Screenshot grounding data:
-- -- --

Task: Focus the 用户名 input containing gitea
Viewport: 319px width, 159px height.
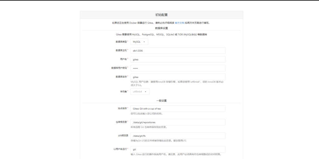Action: [178, 59]
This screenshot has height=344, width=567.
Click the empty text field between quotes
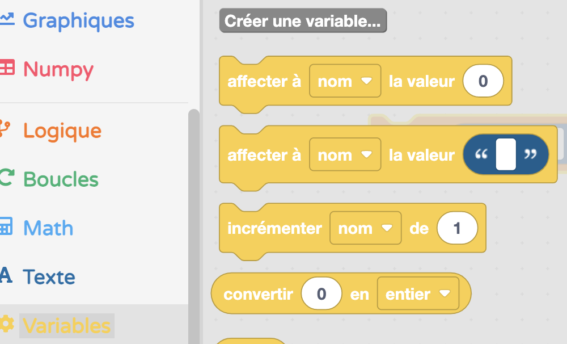point(506,154)
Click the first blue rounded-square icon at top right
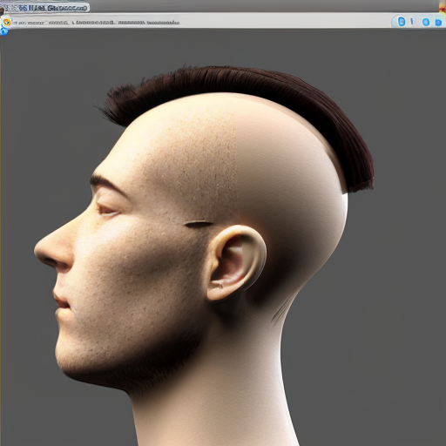 pos(402,22)
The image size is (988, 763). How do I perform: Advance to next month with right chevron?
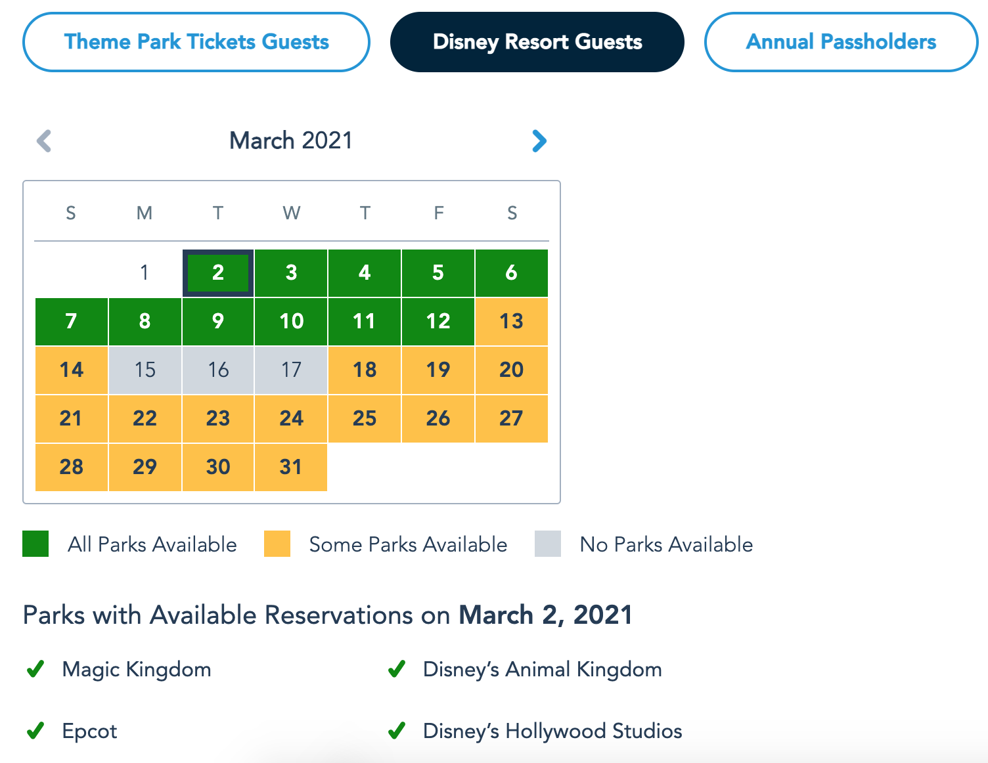pos(539,141)
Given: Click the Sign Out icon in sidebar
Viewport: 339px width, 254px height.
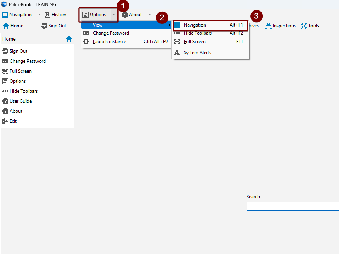Looking at the screenshot, I should (5, 51).
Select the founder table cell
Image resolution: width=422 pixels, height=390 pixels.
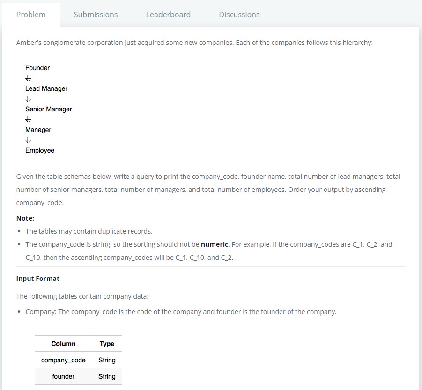(x=63, y=376)
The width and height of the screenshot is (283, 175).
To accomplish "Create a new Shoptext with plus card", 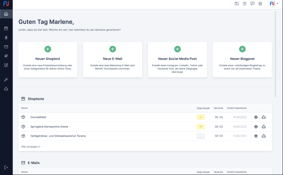I will coord(48,49).
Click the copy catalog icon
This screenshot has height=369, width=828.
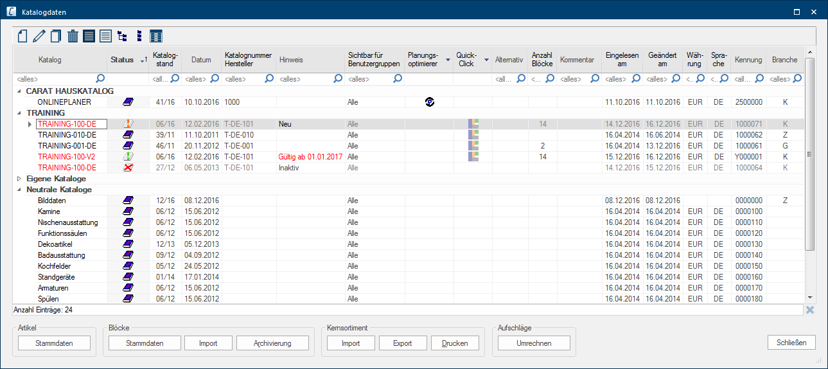coord(56,36)
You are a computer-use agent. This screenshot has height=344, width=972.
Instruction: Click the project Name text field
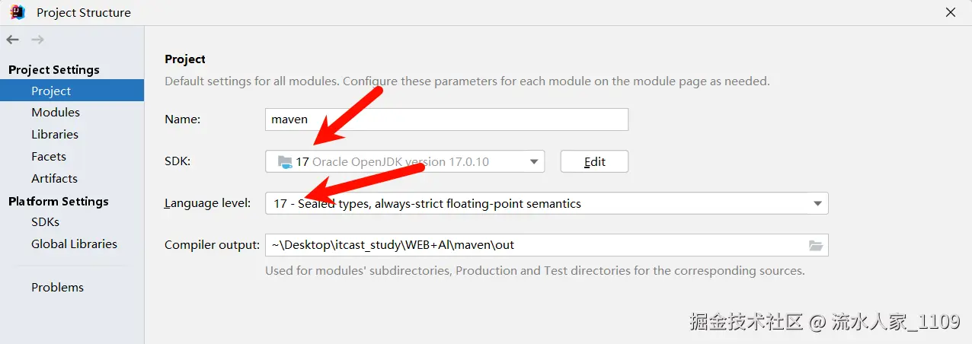click(446, 119)
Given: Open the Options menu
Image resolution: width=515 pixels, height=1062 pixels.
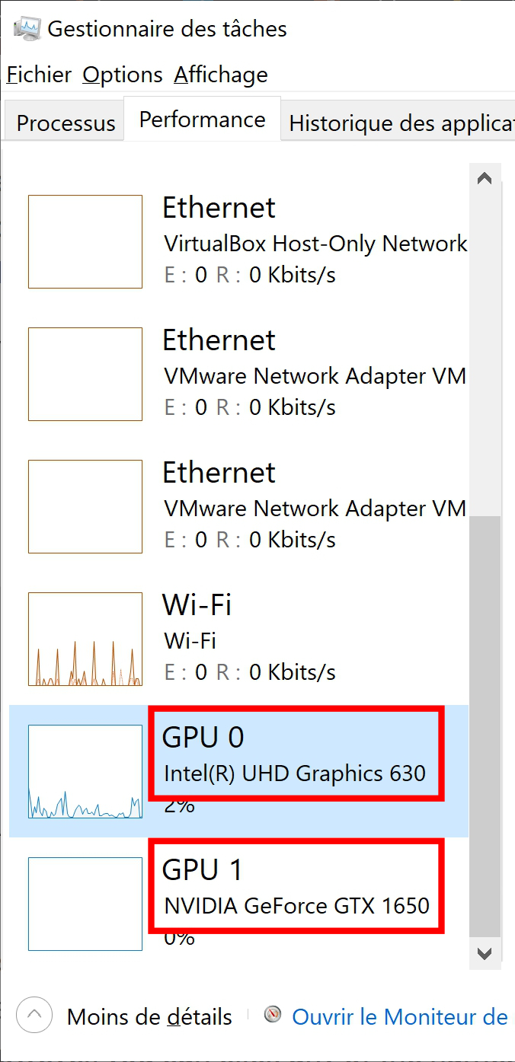Looking at the screenshot, I should (123, 75).
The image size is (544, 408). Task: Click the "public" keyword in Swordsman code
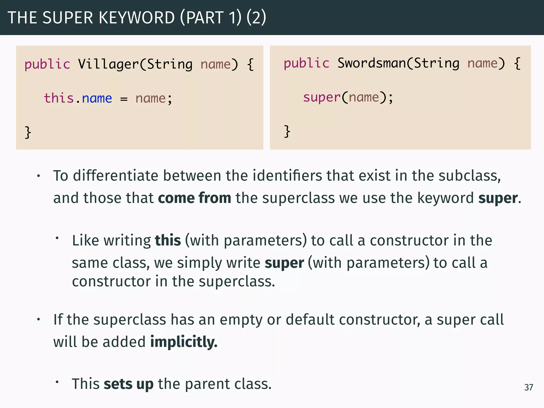pyautogui.click(x=307, y=63)
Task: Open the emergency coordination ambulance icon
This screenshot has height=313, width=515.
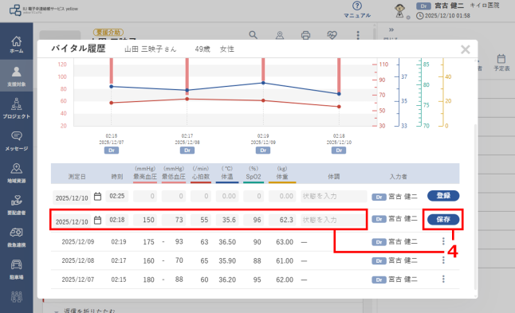Action: (x=17, y=237)
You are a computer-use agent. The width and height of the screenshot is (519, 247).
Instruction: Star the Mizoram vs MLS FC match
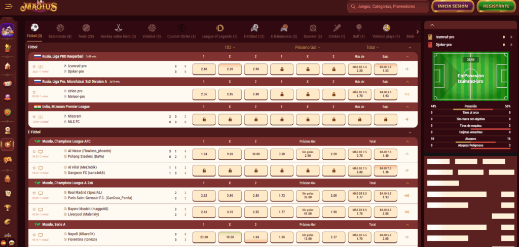point(34,116)
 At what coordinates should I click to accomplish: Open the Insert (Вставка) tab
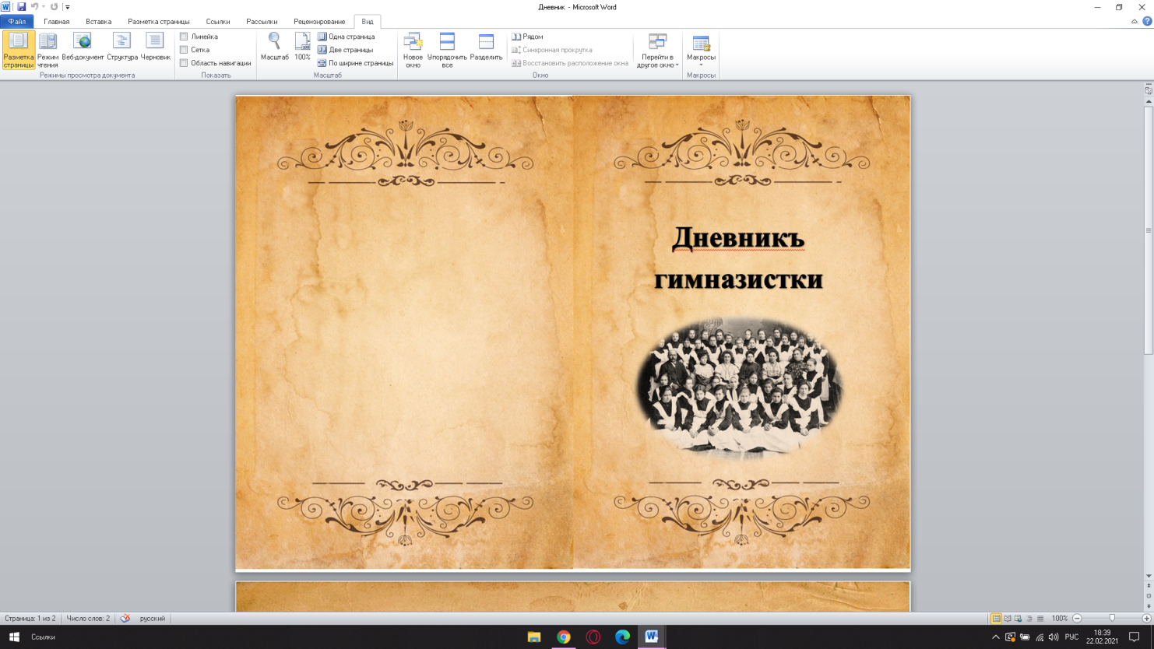(98, 22)
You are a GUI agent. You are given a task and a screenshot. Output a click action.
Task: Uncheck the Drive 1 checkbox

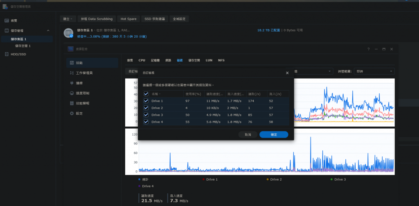pyautogui.click(x=146, y=101)
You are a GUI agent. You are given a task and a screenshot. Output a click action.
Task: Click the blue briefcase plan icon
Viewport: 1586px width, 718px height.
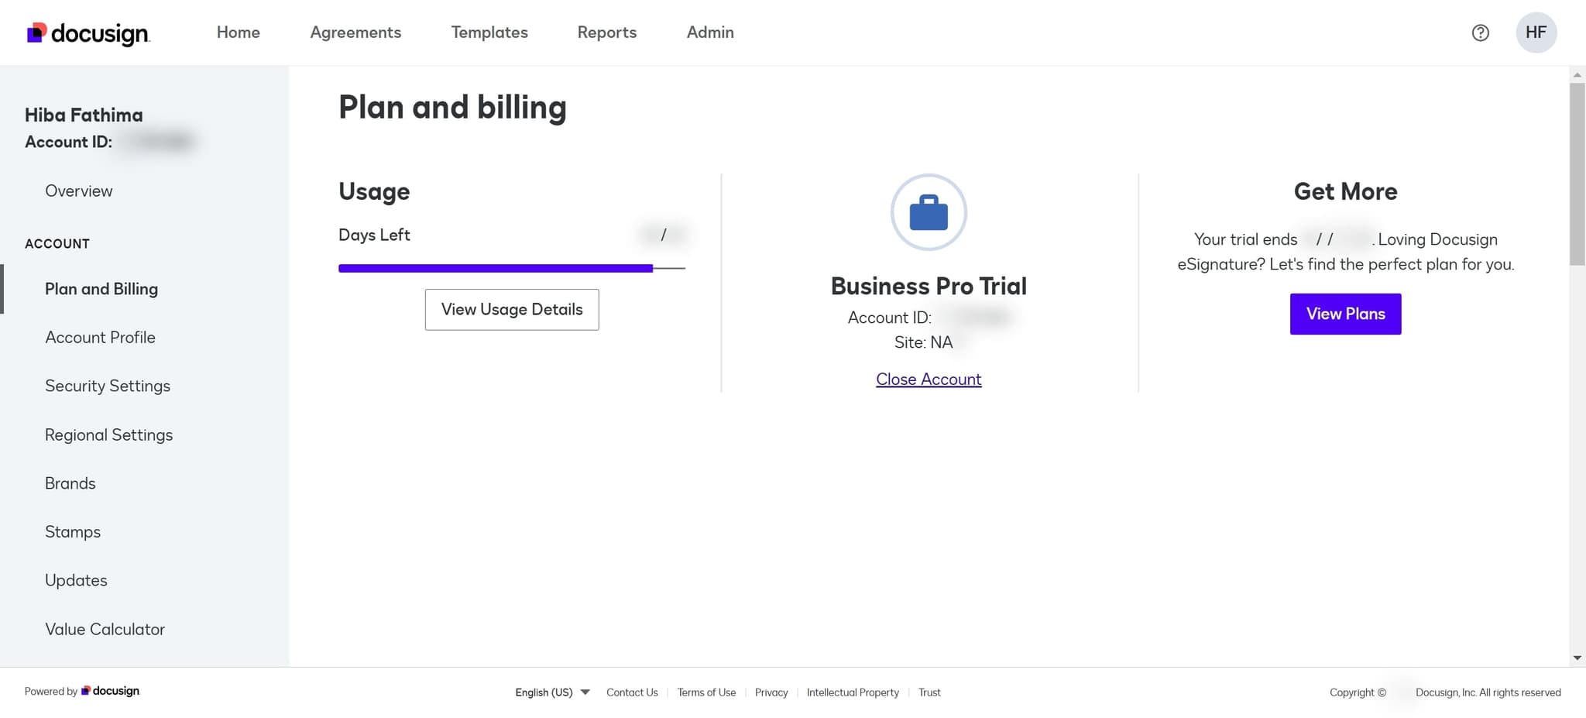[929, 212]
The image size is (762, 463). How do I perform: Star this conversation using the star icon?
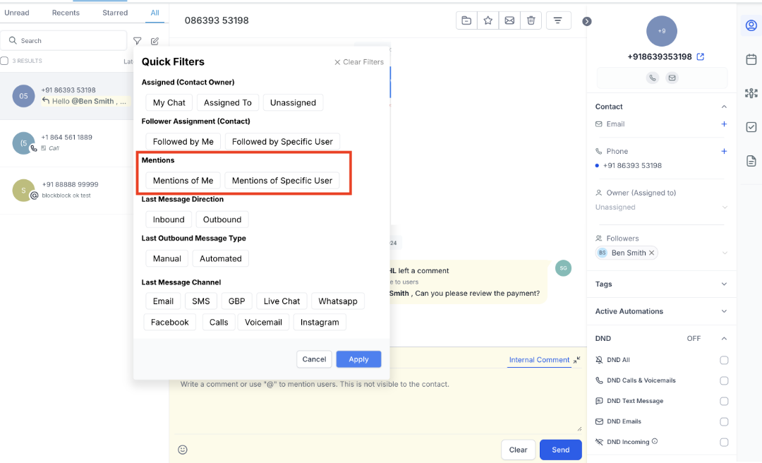[x=488, y=21]
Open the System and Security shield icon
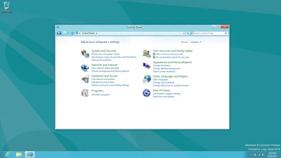Viewport: 281px width, 158px height. tap(85, 54)
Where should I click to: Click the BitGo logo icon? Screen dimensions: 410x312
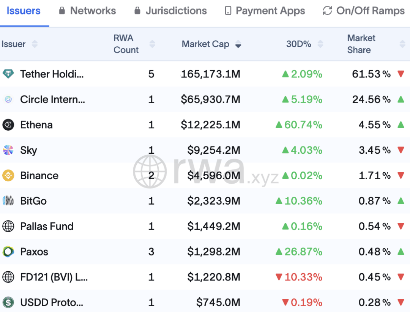pos(8,201)
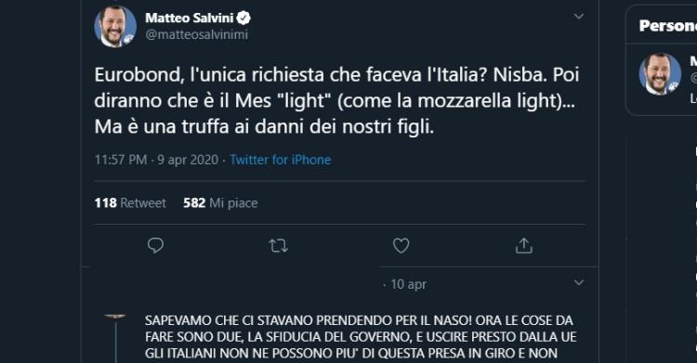This screenshot has width=697, height=363.
Task: Click the Matteo Salvini display name
Action: point(190,18)
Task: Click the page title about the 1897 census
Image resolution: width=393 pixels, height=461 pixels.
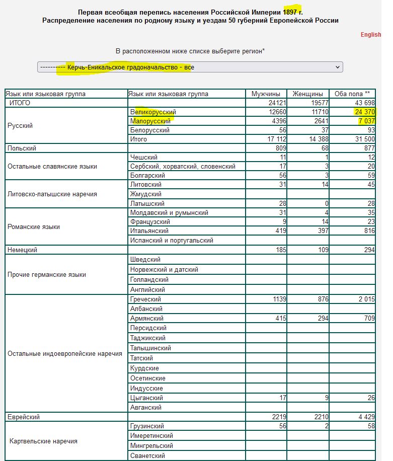Action: (x=191, y=12)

-- -- --

EXERCISE REQUIREMENTS ▸ Identify the lines in the entries above that contain "agent", then copy them out.

ANSWER SECTION ▸
You are a computer-use agent. This screenshot has height=344, width=972.
You are a computer-use agent. The width and height of the screenshot is (519, 247).
You are a GUI agent. You are given a task and a screenshot. Output a click action.
You are a GUI agent. You are given a task and a screenshot. Output a click action.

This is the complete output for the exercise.